== Segment start ==
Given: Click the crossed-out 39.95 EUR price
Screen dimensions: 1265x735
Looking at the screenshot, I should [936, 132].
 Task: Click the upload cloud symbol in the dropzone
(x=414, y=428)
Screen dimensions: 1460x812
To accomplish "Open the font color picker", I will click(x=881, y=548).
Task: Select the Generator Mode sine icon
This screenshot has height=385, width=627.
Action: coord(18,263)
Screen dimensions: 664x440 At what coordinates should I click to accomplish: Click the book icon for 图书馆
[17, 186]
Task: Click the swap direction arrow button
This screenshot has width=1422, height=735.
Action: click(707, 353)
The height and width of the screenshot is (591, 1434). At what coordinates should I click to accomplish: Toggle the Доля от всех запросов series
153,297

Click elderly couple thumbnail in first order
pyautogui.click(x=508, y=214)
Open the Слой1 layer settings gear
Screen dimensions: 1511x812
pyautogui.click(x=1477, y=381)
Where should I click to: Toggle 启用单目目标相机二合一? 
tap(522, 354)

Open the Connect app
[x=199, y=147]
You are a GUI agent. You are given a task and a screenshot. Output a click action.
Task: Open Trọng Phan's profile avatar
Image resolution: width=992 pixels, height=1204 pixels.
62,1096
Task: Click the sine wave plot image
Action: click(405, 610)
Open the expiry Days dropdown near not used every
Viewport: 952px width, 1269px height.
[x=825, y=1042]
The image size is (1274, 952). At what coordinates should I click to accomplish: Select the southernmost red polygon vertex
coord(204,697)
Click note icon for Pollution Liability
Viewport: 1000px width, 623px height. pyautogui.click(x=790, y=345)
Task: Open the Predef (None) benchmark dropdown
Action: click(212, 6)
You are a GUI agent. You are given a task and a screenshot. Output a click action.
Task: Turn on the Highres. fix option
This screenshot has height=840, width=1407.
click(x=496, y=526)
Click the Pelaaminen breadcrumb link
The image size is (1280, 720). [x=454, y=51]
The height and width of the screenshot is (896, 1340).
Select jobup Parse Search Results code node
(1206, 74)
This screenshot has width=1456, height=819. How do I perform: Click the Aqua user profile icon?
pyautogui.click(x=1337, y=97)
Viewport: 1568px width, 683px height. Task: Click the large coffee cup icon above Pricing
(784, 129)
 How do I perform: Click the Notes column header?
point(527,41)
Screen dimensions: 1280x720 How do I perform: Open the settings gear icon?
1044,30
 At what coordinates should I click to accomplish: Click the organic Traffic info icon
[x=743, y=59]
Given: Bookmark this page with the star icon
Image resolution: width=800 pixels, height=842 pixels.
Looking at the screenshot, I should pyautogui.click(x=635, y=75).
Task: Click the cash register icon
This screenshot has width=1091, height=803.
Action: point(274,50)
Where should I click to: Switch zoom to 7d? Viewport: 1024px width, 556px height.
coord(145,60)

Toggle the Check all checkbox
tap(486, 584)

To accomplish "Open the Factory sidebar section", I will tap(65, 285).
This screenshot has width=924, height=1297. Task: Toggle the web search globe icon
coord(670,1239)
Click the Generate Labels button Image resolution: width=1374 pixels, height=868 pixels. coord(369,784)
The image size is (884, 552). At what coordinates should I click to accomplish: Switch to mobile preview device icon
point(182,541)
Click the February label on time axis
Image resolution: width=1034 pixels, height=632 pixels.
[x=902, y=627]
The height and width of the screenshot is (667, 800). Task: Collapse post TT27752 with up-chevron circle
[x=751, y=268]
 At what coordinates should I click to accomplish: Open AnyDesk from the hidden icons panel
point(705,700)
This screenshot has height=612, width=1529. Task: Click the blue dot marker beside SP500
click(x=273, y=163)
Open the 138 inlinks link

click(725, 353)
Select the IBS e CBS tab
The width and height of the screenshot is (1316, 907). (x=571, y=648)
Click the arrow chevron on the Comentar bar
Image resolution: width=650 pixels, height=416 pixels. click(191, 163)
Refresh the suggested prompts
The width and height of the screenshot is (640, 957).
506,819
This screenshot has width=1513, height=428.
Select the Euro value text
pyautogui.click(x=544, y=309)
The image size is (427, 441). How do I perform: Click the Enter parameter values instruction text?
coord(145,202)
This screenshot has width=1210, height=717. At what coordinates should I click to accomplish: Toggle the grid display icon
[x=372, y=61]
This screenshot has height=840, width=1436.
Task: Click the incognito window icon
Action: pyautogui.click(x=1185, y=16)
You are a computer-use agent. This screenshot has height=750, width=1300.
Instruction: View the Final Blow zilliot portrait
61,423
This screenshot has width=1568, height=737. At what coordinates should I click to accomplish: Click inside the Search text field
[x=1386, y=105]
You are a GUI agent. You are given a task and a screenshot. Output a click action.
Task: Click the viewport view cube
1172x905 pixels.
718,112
== Segment end ==
**YOUR GOAL**. Return from the data every line that holds "button".

**EXPECTED ANSWER**.
Task: Click the swap direction arrow button
Click the Generate Labels button Image resolution: width=1374 pixels, height=868 pixels. coord(369,784)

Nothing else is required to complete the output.